## PAGE:
>>

One should reply that the fire is in that case a cause of the production of the heat (since without the fire the heat is not produced), but it is not a cause of the conservation of the heat. But if, once the fire were directed to a thing able to be heated, God were to suspend the action of the fire and were to produce the heat by Himself in the thing able to be heated, then the fire would not be a cause of the heat produced in this way; for even if the fire had not been so directed, the heat would still have been produced by God.

You might object: "In that case the fire present to the thing able to be heated, even if not suspended, would not be a cause of the heat generated in the thing able to be heated, since that very heat was able to be produced by God alone in the absence of the fire; therefore, etc."

I will respond by denying the last inference, since the definition of a cause does not say "... when it is not posited, the effect is not able to be posited ...", but instead says only "... is not posited ...", so that the actuality is denied but not the potentiality. But now in the case at hand, if the fire were removed, the heat would not be produced, since God has decided not to produce heat regularly without a secondary cause present; and not suspending a fire which is present is the same as acting in the presence of the fire in accord with the ordained and normal determination of His will, which determination is not to act in the absence of a secondary cause. And so understood, the definition of a cause seems to be convertible.

From this it is obvious that for one thing to cause another is no different from the second thing's being produced or existing when the first thing is present; for instance, for a fire to cause heat in water brought close to it is nothing other than for the heat to be in the water when the fire is present. Nor should anyone imagine that between an immediate cause and its effect there is some middle thing by reason of which the cause is said to cause, or that the cause itself transfers something from itself into the effect, or anything of the sort. Rather, for a thing to be a cause is for another thing to begin to exist or to exist at the mere presence of the first thing.

<<

## SOURCE DATA:
>>

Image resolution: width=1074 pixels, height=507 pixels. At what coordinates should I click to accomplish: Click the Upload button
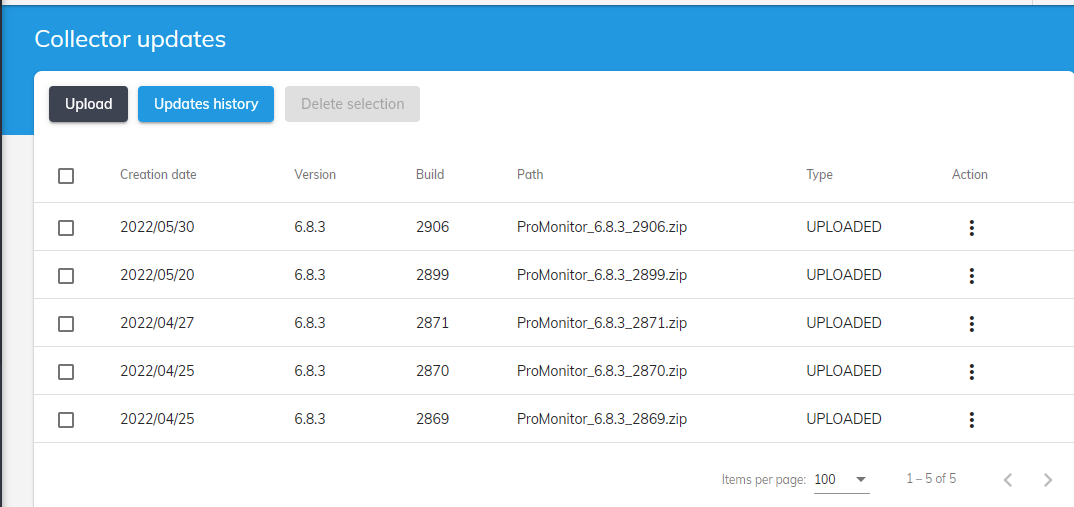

<<

## WHAT TO PRODUCE:
Copy everything from "From this it" down to "the first thing." in the passage on causation, renaming "water" as "metal" throughout. The data have no connection to the passage on causation.

## WRITTEN RESPONSE:
From this it is obvious that for one thing to cause another is no different from the second thing's being produced or existing when the first thing is present; for instance, for a fire to cause heat in metal brought close to it is nothing other than for the heat to be in the metal when the fire is present. Nor should anyone imagine that between an immediate cause and its effect there is some middle thing by reason of which the cause is said to cause, or that the cause itself transfers something from itself into the effect, or anything of the sort. Rather, for a thing to be a cause is for another thing to begin to exist or to exist at the mere presence of the first thing.